# DOCUMENT SEGMENT
Libraries play an important role in the college experience. In addition to the academic resources they offer, libraries also figure prominently in campus life as venues for study group meetings, random run-ins with friends, and the location for late-night cramming sessions and furious efforts to finish term papers on time. While a growing number of student resources have migrated to remotely accessible digital formats, campus libraries continue to facilitate learning while strengthening social bonds.
In the past, libraries wielded a great deal of influence on a college's ability to attract top students and scholars. While the digital availability of library materials has done much to level this playing field, libraries continue to be a major source of prestige for colleges and universities that boast expansive and elite resource collections. College libraries also contribute to the on-campus atmosphere, and knowledgeable librarians can help students improve their academic performance by guiding users to information and resources they might not otherwise locate on their own.
|1||Harvard University Cambridge, MA||
Harvard University is one of the world's most famous institutes of higher learning, enjoying a peerless reputation in terms of its scholastic excellence. This Cambridge, Massachusetts-based university has more than 18.9 million volumes in its library system, which includes more than 80 individual facilities. The historic Widener Library in Harvard Yard serves as the library system's principal headquarters, with other noteworthy facilities including the humanities and social science-focused Lamont Library, the Cabot Science Library, and the Houghton Library, which hosts one of the world's most impressive collections of rare manuscripts and books.
In 2012, Harvard introduced a new operational approach to its library system. Designed to improve collaborative efforts across dozens of branches and collections, the new approach unified the formerly separate access, technica, and preservation services functions. Students have reported significantly improved service and functionality since the switch.
|2||Yale University New Haven, CT||
Another famed member of the exclusive Ivy League, Yale University has served as a center of intellectual and academic inquiry since 1701. This New Haven, Connecticut-based institute is the alma mater of five U.S. presidents and 78 MacArthur Fellows.
The extensive Yale University library system includes more than 15 million volumes spread across more than 50 individual facilities and branches. To help users navigate this dizzying collection of academic resources, every Yale undergraduate is assigned his or her own designated librarian as part of the school's personal librarian program. Students can turn to their librarian for research assistance and help finding specific library holdings.

# SUPPLIED DATA
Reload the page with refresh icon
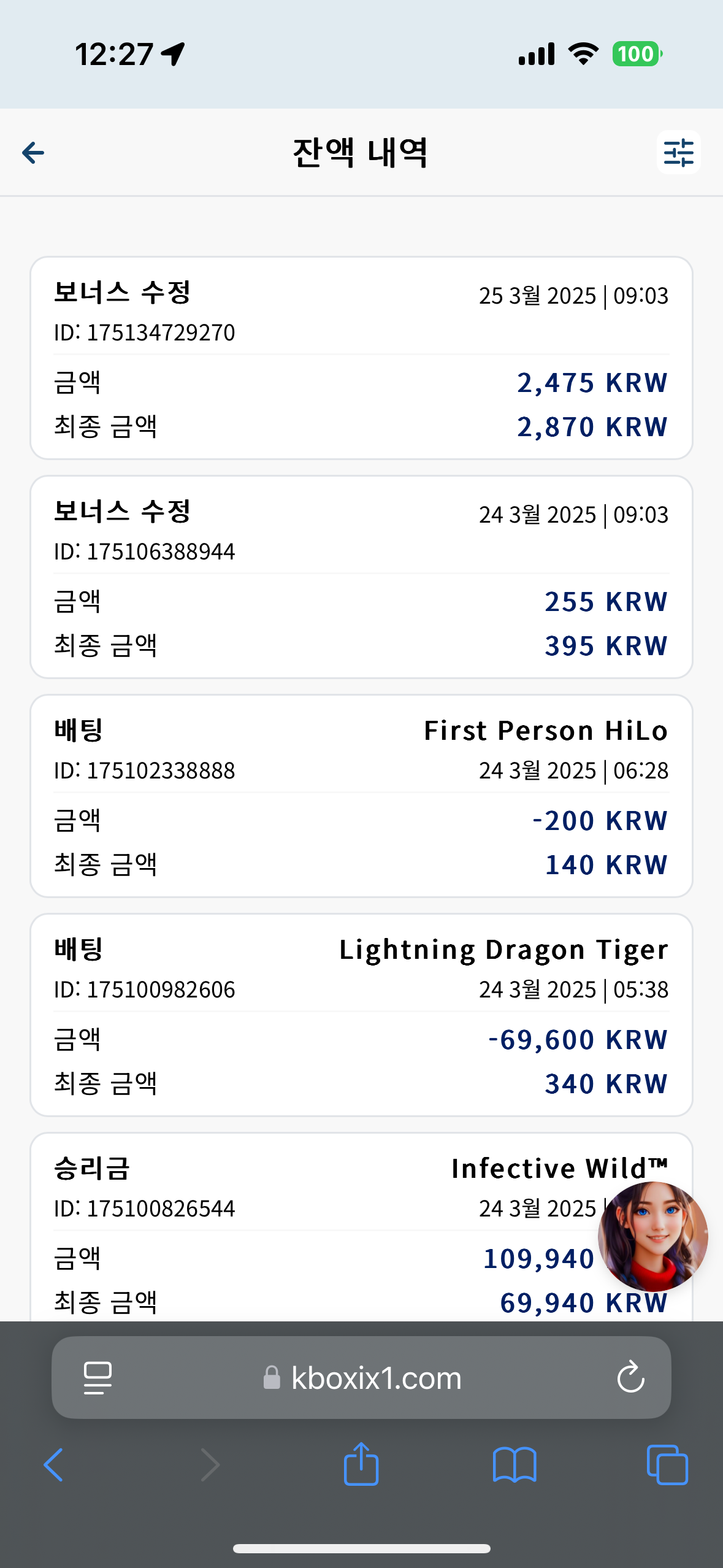The height and width of the screenshot is (1568, 723). (x=630, y=1378)
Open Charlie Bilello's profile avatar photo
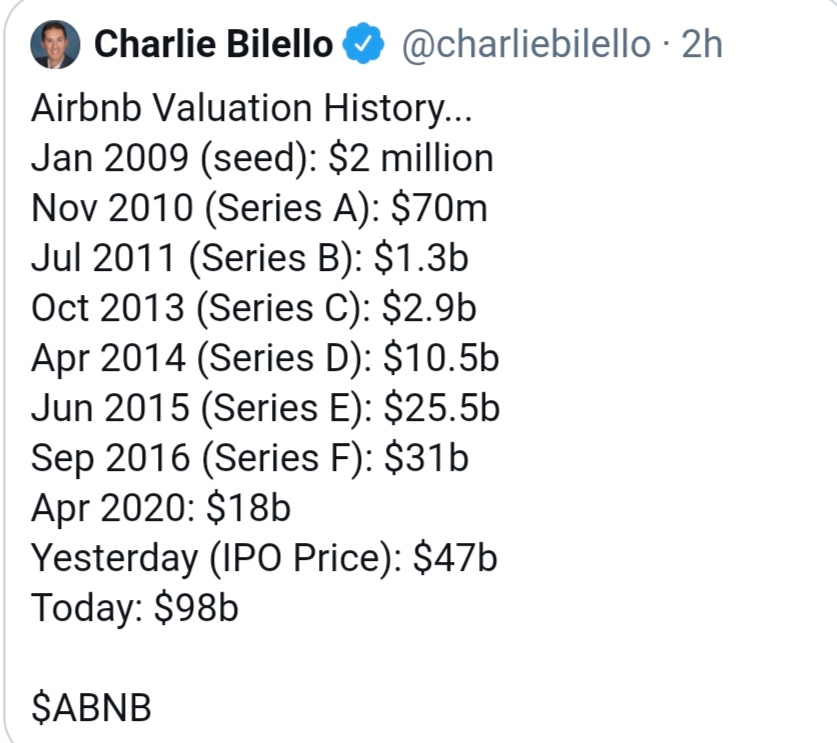The width and height of the screenshot is (837, 743). pyautogui.click(x=55, y=44)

# WORK INSTRUCTIONS
A – Transcribe everything in the college libraries passage from "In the past, libraries" down to "on their own.".
B – Answer these questions from the college libraries passage:
(i) How many volumes does Harvard's library system hold?
(ii) Since what year has Yale served as a center of intellectual and academic inquiry?
(iii) What is every Yale undergraduate assigned under the personal librarian program?
Use only the college libraries passage to respond.

# LIST OF ANSWERS
A –
In the past, libraries wielded a great deal of influence on a college's ability to attract top students and scholars. While the digital availability of library materials has done much to level this playing field, libraries continue to be a major source of prestige for colleges and universities that boast expansive and elite resource collections. College libraries also contribute to the on-campus atmosphere, and knowledgeable librarians can help students improve their academic performance by guiding users to information and resources they might not otherwise locate on their own.

B –
(i) More than 18.9 million volumes
(ii) 1701
(iii) A designated librarian of their own